### [Задание]
Повторите дословно фрагмент текста о деле Горбик от слов «Когда дело Горбик» до слов «в дело Горбик.» включительно.

Пашу Горбик единолично судил следовавший советской правовой доктрине, к тому же еще получавший «общие», «установочные», «директивные» указания из горкома, минюста и многих других высоких инстанций, чиновный юрист, по обе стороны от которого сидели безликие, бесцветные, ко всему равнодушные кивалы весьма пенсионного возраста. Одна из кивал, рыхлая тетка с седыми буклями, в не по возрасту легкомысленной блузке с большим вырезом, откуда выглядывали сморщенные предгорья бывших округлостей, единственный раз оживила процесс пронзительным восклицанием: «Бесстыжие! Чему их теперь в школе учат!» Так она откликнулась на признание подсудимой, что жили они с Колей несколько месяцев «как муж и жена».
Здесь нужно сделать одно отступление.
Когда дело Горбик попало в мое адвокатское производство, я сразу же поделился с мамой, потомственным адвокатом, имевшим очень большую практику, тем драматичным сюжетом, на котором оно было замешано. Обычно в таких разговорах мы обсуждали лишь юридические проблемы, которые могут возникнуть и к которым надо заранее подготовиться. На этот раз мама проявила повышенный интерес ко всем поворотам сюжета, слушала меня с особым вниманием и вскоре же оборвала мой рассказ нежданным вопросом: «Ты проверяешь мою эрудицию?» Сняв с полки один из томов, где собраны давно отзвучавшие адвокатские речи — у нас была огромная коллекция таких раритетов, — она открыла его на странице с речью Плевако по делу Качки, — речью, которую я, конечно, читал, но которая почему-то не вспомнилась мне, когда я вступил в дело Горбик.

Записи с координатами целей

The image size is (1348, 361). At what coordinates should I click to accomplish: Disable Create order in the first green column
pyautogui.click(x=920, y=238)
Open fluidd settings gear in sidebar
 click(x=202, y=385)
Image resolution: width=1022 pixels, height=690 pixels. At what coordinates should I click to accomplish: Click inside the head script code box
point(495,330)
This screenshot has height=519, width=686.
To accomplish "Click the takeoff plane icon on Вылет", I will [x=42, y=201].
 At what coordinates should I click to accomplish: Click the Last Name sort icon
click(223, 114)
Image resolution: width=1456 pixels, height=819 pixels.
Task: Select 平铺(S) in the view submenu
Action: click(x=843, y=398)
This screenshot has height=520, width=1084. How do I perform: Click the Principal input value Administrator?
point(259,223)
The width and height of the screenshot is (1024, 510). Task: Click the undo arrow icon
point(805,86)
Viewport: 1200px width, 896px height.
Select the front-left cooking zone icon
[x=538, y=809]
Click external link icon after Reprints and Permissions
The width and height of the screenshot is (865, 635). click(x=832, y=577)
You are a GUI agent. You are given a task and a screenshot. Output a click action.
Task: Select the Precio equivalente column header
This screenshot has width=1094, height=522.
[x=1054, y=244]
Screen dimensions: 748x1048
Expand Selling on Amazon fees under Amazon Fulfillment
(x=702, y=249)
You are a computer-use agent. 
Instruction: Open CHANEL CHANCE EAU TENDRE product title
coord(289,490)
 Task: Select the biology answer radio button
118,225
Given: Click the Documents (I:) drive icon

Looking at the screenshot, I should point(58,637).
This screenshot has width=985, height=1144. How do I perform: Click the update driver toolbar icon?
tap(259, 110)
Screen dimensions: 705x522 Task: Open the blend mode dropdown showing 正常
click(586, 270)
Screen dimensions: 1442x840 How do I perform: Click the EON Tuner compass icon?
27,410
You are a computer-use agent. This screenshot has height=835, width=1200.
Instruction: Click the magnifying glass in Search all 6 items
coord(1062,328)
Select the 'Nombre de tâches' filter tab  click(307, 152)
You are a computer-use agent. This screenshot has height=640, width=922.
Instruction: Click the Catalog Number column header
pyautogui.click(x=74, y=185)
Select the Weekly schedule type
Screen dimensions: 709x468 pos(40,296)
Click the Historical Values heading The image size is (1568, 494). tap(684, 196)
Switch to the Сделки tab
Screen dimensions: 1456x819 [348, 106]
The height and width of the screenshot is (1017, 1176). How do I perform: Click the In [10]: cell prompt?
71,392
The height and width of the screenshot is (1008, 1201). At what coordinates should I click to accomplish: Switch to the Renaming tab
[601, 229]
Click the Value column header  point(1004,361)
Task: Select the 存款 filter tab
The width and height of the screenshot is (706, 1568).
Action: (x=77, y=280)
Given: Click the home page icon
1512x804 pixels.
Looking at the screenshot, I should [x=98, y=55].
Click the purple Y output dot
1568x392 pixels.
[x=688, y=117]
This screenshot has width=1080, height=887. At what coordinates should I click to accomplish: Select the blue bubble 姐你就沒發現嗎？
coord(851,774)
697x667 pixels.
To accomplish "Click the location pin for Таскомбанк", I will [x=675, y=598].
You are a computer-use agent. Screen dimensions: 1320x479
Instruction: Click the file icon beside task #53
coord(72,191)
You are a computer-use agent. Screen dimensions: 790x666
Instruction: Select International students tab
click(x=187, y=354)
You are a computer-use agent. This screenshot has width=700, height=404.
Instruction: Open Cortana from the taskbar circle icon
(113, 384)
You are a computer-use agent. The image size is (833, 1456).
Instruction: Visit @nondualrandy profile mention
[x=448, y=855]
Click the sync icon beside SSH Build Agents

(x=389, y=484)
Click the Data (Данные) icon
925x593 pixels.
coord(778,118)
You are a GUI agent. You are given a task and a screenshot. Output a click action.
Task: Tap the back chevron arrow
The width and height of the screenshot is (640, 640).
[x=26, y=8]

### [Правильный ответ]
Когда дело Горбик попало в мое адвокатское производство, я сразу же поделился с мамой, потомственным адвокатом, имевшим очень большую практику, тем драматичным сюжетом, на котором оно было замешано. Обычно в таких разговорах мы обсуждали лишь юридические проблемы, которые могут возникнуть и к которым надо заранее подготовиться. На этот раз мама проявила повышенный интерес ко всем поворотам сюжета, слушала меня с особым вниманием и вскоре же оборвала мой рассказ нежданным вопросом: «Ты проверяешь мою эрудицию?» Сняв с полки один из томов, где собраны давно отзвучавшие адвокатские речи — у нас была огромная коллекция таких раритетов, — она открыла его на странице с речью Плевако по делу Качки, — речью, которую я, конечно, читал, но которая почему-то не вспомнилась мне, когда я вступил в дело Горбик.